In addition to academic histories and overviews, popular writing plays an important role in the canonization of Canadian film. Film criticism is the most common form of popular writing, and Katherine Monk's Weird Sex and Snowshoes is a book-length study aimed at a nonacademic audience. Monk's book doesn't set out consciously to rewrite the canon but hopes to capture "the essence of the Canadian film experience."8 While nowhere in her introduction does Monk mention the word "canon," she too is aware of the need for decisions of inclusion/exclusion. "My goal is to turn people on to Canadian film, not bore them to tears, and so I had to make some difficult choices along the way about what to include and what to cut."9 Monk's updating of the canon is grounded in a populist writing more current than much scholarly work and doesn't suffer under the weight of needing to either affirm or contest the canon.

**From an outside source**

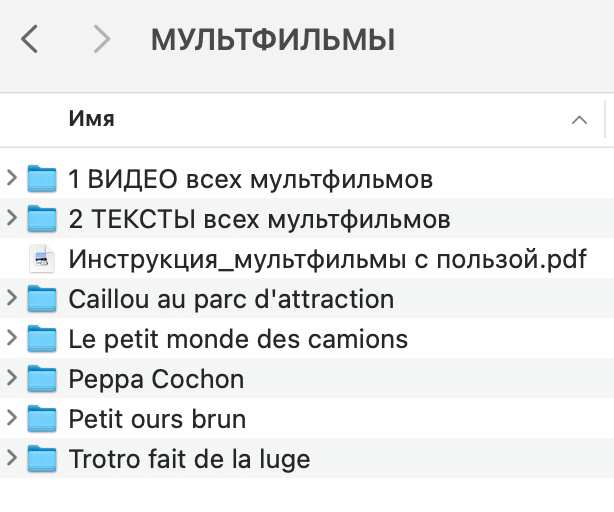Viewport: 614px width, 512px height.
Task: Select the PDF file icon for Инструкция_мультфильмы
Action: click(42, 259)
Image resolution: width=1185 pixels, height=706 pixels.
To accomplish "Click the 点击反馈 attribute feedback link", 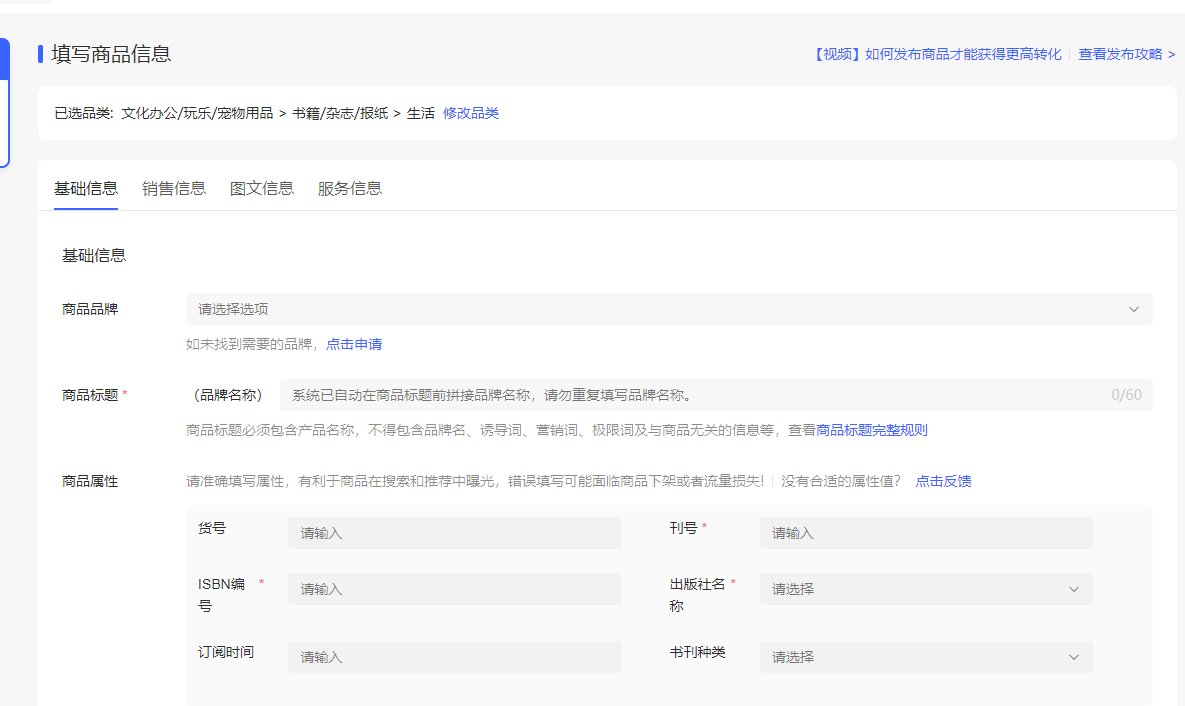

Despite the problematic nature of film canons and their exclusionary politics, they can still be an important means to value (as well as evaluate) a national cinema. Gittings states this succinctly: "The establishing of a canon is not necessarily a 'bad thing'; in Canada, a country where feature film production has really become viable only in the last thirty years, the delineation of a canon was proof-positive that we had a national cinema."10 It is not coincidental that this rise of Canadian cinema in the last thirty years emerges with the founding of two of Canada's top film festivals—the Montreal World Film Festival in 1975 and the Toronto International Film Festival in 1976. Both festivals have played a large role in promoting homegrown talent and have helped bring Anglo-Canadian and Quebecois directors to a national and international audience. The rise of these two festivals might also be seen as emblematic of the "two-cinemas" tradition that persists in Canadian cinema, where Anglo-Canadian films are considered separately from Quebec productions.11 This two-cinemas tradition raises important issues about how one defines a national cinema, how different festivals such as Toronto and Montreal support or contest these traditions, and whether it is even legitimate to discuss one Canadian cinematic [End Page 80] canon. Yet, despite the establishment of two distinct cinema traditions, the Canadian film canon has been bicultural. As Peter Morris points out, the inclusion of Quebec films in the Canadian film canon may be attributed in part to "a consensus that Québec films were more artistically valuable. They were generally considered more innovative, less subject to commercial pressures and more likely to be created by writer-directors as auteurs."12 The Canadian film canon has been predominately bicultural, and both the Perspective Canada program at the Toronto International Film Festival and Panorama Canada at the Montreal World Film Festival include Quebecois and English-Canadian productions. This biculturalism engenders a unique situation for Canadian film programmers, but it is possible to refer to the Canadian film canon as a singular entity while maintaining the distinction between Quebecois and English-Canadian productions.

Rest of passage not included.